Three thoughts on the foreclosure documentation scandal

by Christopher Peterson

On monday the American Banker ran a well written story by Jeff Horwitz on the document problems slowing down foreclosures. It focuses on whether document custodians actually have the possession of key documents, including especially promissory notes. The article (subscription requried; 2010 WLNR 21191843) quotes document custodians insisting that they have all the documents they need, but it also includes some scepticism from Diane Thompson, April Charney, and Max Gardner. It is good to see financial journalists paying more carefull attention to consumer rights advocates.
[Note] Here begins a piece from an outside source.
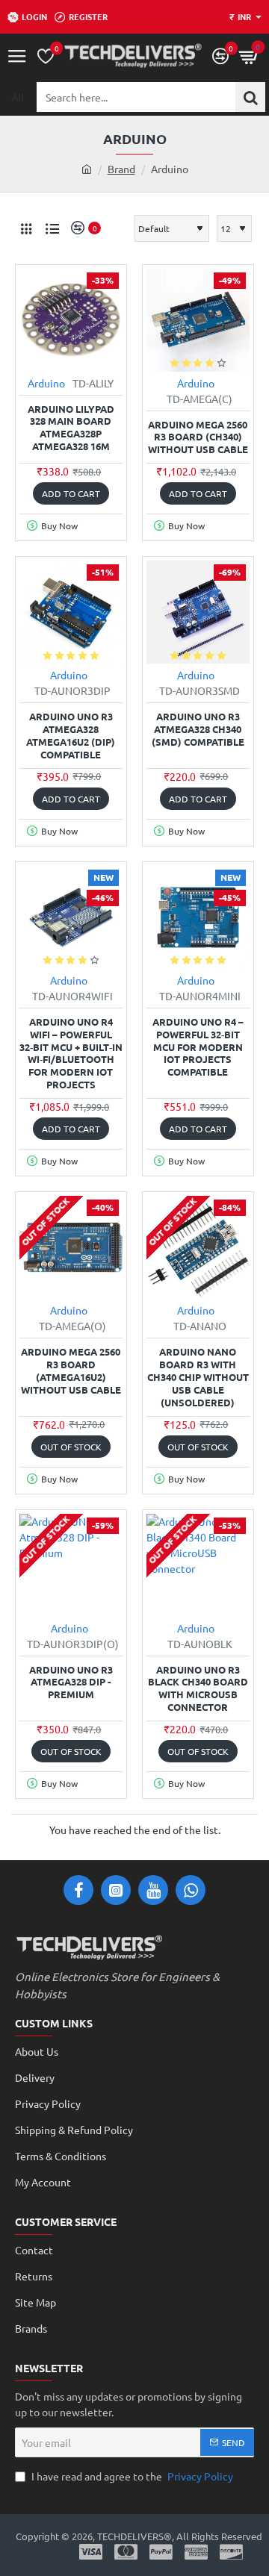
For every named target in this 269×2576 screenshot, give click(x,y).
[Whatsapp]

This being said, I think the story is still missing some important points. Because I have a million other things to do today, I’ll limit myself to three thoughts that jump to mind. First, one reason some originators may have been lax in sending proper documentation on to the depositor (and in turn the document custodian or trustee) is a false belief that designating MERS as the mortgagee or deed of trust beneficiary would facilitate quick foreclosures without all the proper documentation. MERS is an important partial driver of the affidavit problems. Some financial institutions convinced themselves that MERS would be a cradle-to-grave proxy eliminating the need for them to keep the collateral jackets with blue ink documents that old-fashion lenders once maintained. Why keep track of paperwork if MERS is just going to do your foreclosures for you? This is an easy thing to believe when (1) they really wanted to believe it and (2) the motto of company is “process loans, not paperwork.” Should we be surprised that the paper might not have actually changed hands?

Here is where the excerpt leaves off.